Research company Gartner, Inc. has predicted by 2011 Apple (AAPL) will double its computer markets shares in the U.S. and Western Europe.
“By 2011, Apple will double its U.S. and Western Europe unit market share in Computers. Apple’s gains in computer market share reflect as much on the failures of the rest of the industry as on Apple’s success. Apple is challenging its competitors with software integration that provides ease of use and flexibility; continuous and more frequent innovation in hardware and software; and an ecosystem that focuses on interoperability across multiple devices (such as iPod and iMac cross-selling)”
Gartner credits Apple’s strong business model for some of its success but they also state that the “failures of the rest of the industry” are playing a significant role in keeping Apple moving forward.
Gartner predicts that by 2012 half of business traveler will leave their laptops at home in favor of smaller devices. Gartner states:
“Vendors are developing solutions to address these concerns: new classes of Internet-centric pocketable devices at the sub-$400 level; and server and Web-based applications that can be accessed from anywhere.”
Gartner predictions are favorable for Apple. If you look at the iPhone and, the iTouch it’s clear that Apple is already thinking along these lines especially when you check out the capabilities of the iTouch. Apple is clearly paying attention and is prepared to utilize it. Recently, Apple had their first quarter earnings call during that call Peter Oppenheimer, their senior vice-president and Chief Financial Officer, stated:
“This new iPod has the potential to grow the iPod from being just a music and video player into being the first mainstream WiFi mobile platform running all kinds of mobile applications.”
The other eight predictions that Gartner made were:
By 2012, 80 percent of all commercial software will include elements of open-source technology.

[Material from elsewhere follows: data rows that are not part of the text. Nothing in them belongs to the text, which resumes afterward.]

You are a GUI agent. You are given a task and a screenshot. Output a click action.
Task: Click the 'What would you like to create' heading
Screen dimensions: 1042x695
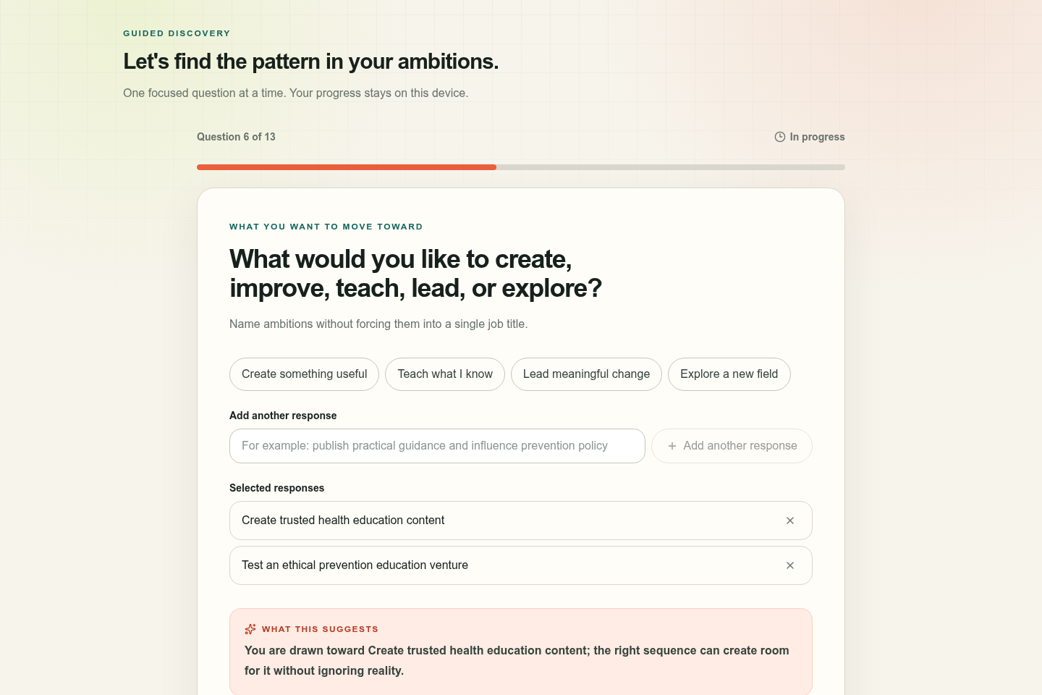pos(415,274)
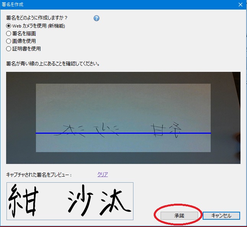The image size is (247, 227).
Task: Click the キャプチャされた署名をプレビュー label
Action: click(x=39, y=175)
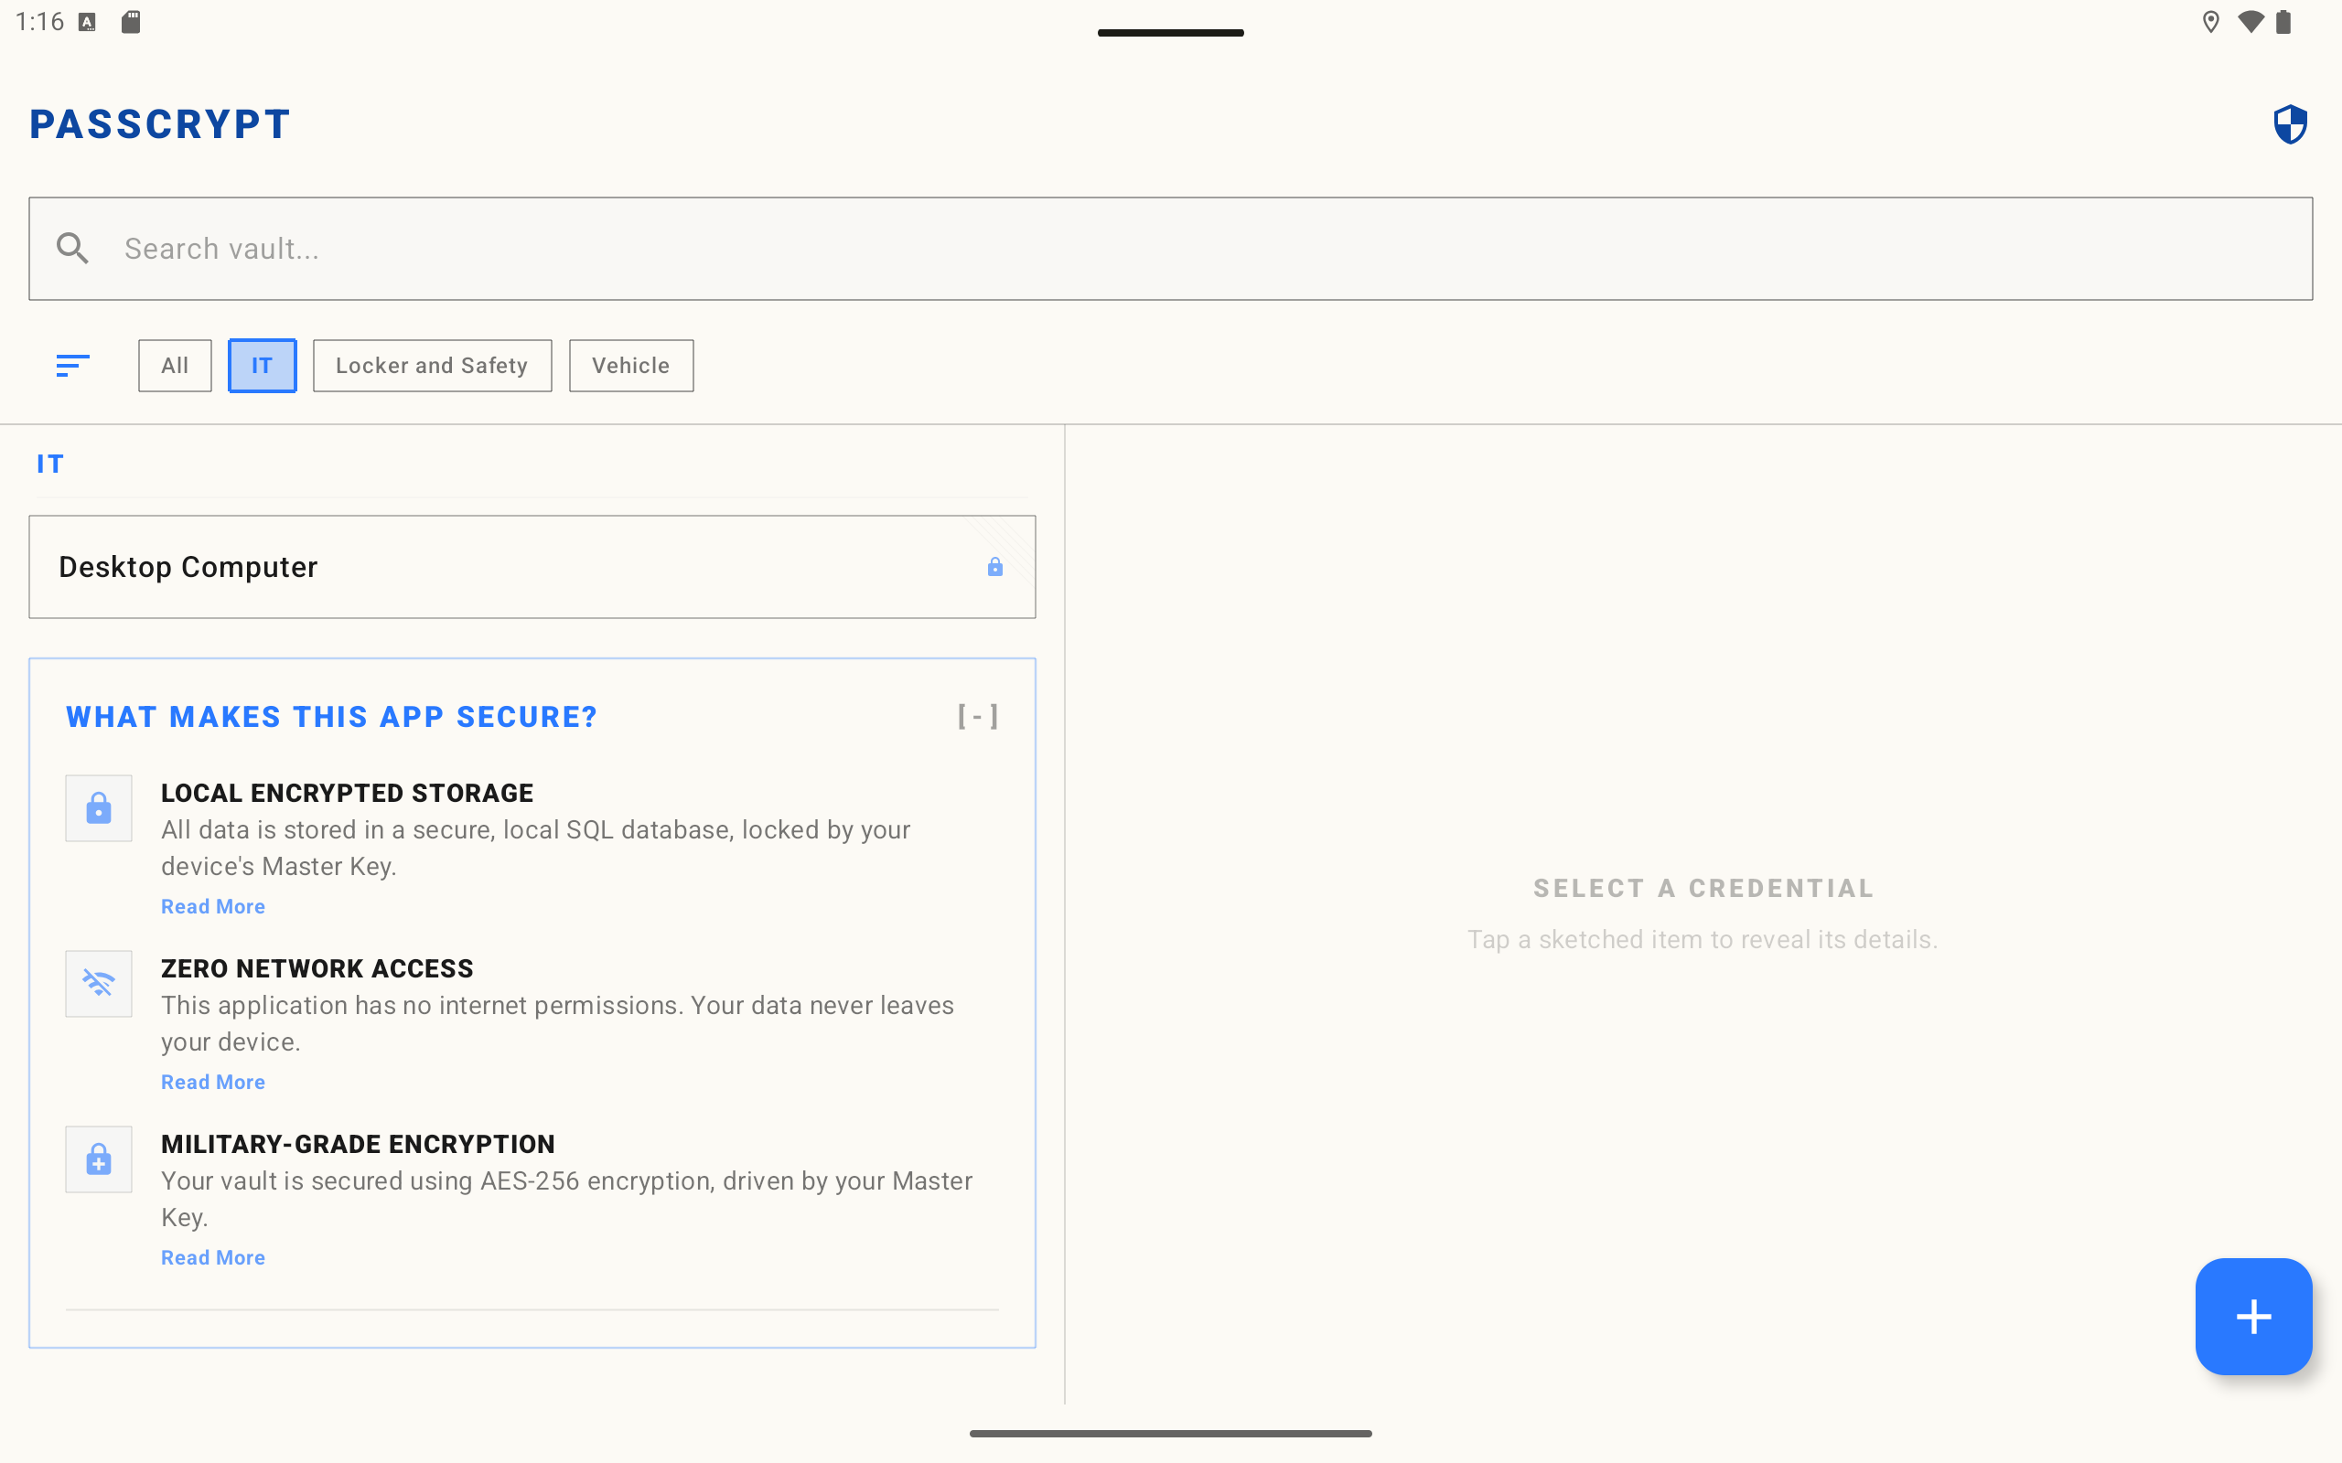Read More about Military-Grade Encryption
Screen dimensions: 2342x1463
(x=213, y=1258)
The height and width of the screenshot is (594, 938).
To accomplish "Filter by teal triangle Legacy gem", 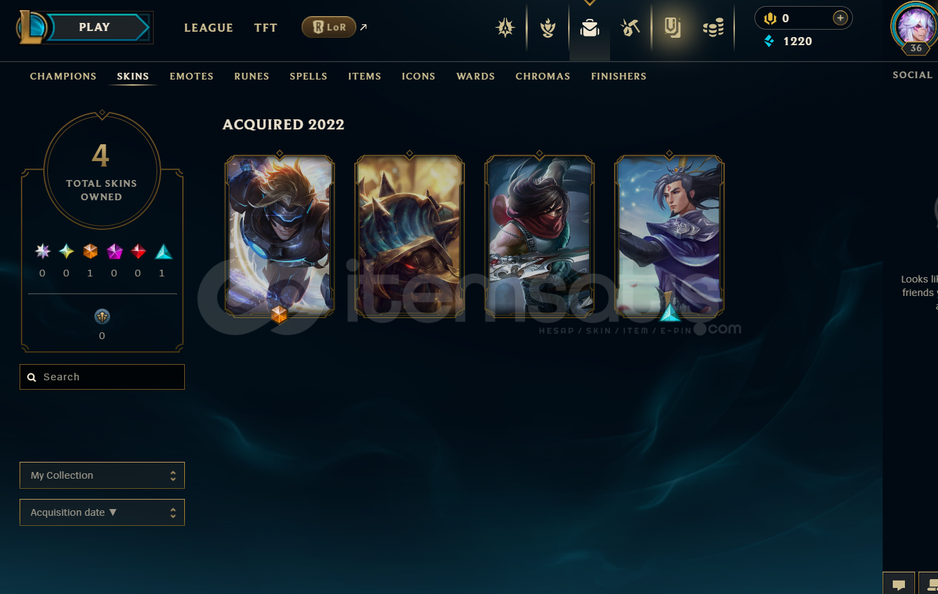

Large software vendors will have to invest in embedded open source strategies to remain competitive and relevant.
By 2012, at least one-third of spending on business application software will be in the form of service subscription rather than as product license.
By 2011, early adopters of technology will forgo capital expenditure, instead purchasing 40 percent of their IT infrastructure as service. Increased high-speed bandwidth will make it practical to locate infrastructure at other sites, while still receiving the same response times. Also, with service oriented architecture (SOA) becoming more common, cloud computing will take off, unshackling applications from specific infrastructure.
By 2009, one or more environmental criteria will start featuring on the list of top six buying criteria for IT goods in the case of more than one-third of IT organizations.
By 2010, full life cycle energy and CO2 footprint will become mandatory PC hardware buying criteria for 75 percent of IT organizations.
By 2011, suppliers of large global enterprises will need to prove their ‘Green’ credentials through an audited process to retain ‘preferred supplier’ status.
By 2010, as much as half of all software, hardware, and services acquisitions made by IT will be decided by end-user preferences.
By 2011, the number of 3D printers in homes and business will grow 100-fold over 2006 levels.
Gartner has stated that while the full impact of these trends might not appear this year executives should act now so they can exploit the trends for their competitive damage. Gartner selected these predictions from over 100 predictions they review each year.